Terminally ill people in pain and likely to have less than six months to live will be allowed to seek voluntary assisted dying under legislation proposed by the West Australian government.
Premier Mark McGowan said the drafting of the new laws follows "a culmination of lengthy and comprehensive consultation on the issue."
"Many people across the community who have had their parents or loved one pass away in agony want something done, and that’s what this is about," he said.
“Voluntary assisted dying is a significant issue for WA and every member of parliament deserves the right to speak and vote on the legislation."
Under the plan, an adult Australian citizen or permanent resident, who has been a resident of WA for at least one year, will be eligible.
They must have an illness or medical condition that is advanced and will "on the balance of probabilities" cause their death within six months or 12 months if it is a neurodegenerative condition.
The condition must also be causing suffering that cannot be relieved in a tolerable manner.
The condition would also need to be causing suffering to the person that cannot be relieved in a manner that the person considers tolerable.
Under the proposed legislation, the request and assessment process also requires three requests by the patient, including two verbal with a written declaration in between and must be witnessed by two independent people.
There must be a minimum of two independent medical assessments by two doctors.

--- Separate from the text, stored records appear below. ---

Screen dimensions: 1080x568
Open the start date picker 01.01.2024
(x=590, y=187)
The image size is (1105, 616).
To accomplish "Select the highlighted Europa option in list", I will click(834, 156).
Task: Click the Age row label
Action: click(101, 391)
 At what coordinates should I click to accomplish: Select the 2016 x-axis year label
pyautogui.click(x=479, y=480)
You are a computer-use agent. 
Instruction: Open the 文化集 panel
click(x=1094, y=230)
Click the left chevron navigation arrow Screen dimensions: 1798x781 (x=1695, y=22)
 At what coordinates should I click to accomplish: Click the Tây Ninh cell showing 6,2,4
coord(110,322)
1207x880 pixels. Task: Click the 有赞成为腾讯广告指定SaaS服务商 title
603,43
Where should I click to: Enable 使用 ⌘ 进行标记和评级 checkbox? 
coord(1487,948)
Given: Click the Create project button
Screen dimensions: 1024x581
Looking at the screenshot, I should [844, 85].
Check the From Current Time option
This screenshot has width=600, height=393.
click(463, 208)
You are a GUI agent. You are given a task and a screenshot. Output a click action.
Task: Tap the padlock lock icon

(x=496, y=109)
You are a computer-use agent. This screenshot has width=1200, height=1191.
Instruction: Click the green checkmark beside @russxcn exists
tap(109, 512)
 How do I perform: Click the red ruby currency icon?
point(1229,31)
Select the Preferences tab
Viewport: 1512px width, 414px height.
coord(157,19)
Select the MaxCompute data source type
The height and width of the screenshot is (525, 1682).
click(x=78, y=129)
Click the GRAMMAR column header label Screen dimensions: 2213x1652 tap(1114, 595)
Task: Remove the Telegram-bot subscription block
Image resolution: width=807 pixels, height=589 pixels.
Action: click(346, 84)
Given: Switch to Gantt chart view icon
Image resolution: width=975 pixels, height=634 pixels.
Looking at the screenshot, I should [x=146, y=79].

Palliative care and treatment options available to the patient and the likely outcomes of that care and treatment are among a list of rigorous assessment measures and information included in the medical assessment phase.
The state government said a new statutory board would be formed to "ensure proper adherence to the bill and have a monitoring and advisory role on matters related to voluntary assisted dying."
Health Minister Roger Cook said the voluntary assisted dying bill, which had 102 safeguards in place, was cautious and compassionate.
"This is not a question between life and death. This is about the timing and nature of someone's death," he told reporters.
"Death is inevitable and this legislation will provide them with choice, compassion and understanding."
“The Government has weighed up the expert panel’s recommendations and the advice of other key stakeholders to draft safe and compassionate WA appropriate legislation which is in step with prevailing community views."
He said Labor MPs will be given a conscience vote following a legislative debate on the issue, which is scheduled for later this year.
The bill follows the biggest public and community consultation ever undertaken in the state, as well as reviews of similar laws in other jurisdictions including Victoria's euthanasia legislation, which came into effect in June this year.
Belinda Teh, who walked from Melbourne to Perth in a bid to encourage changes to the law following the death of her mother from breast cancer, handed Premier Mark McGowan a flower as hundreds of supporters cheered at the steps of parliament.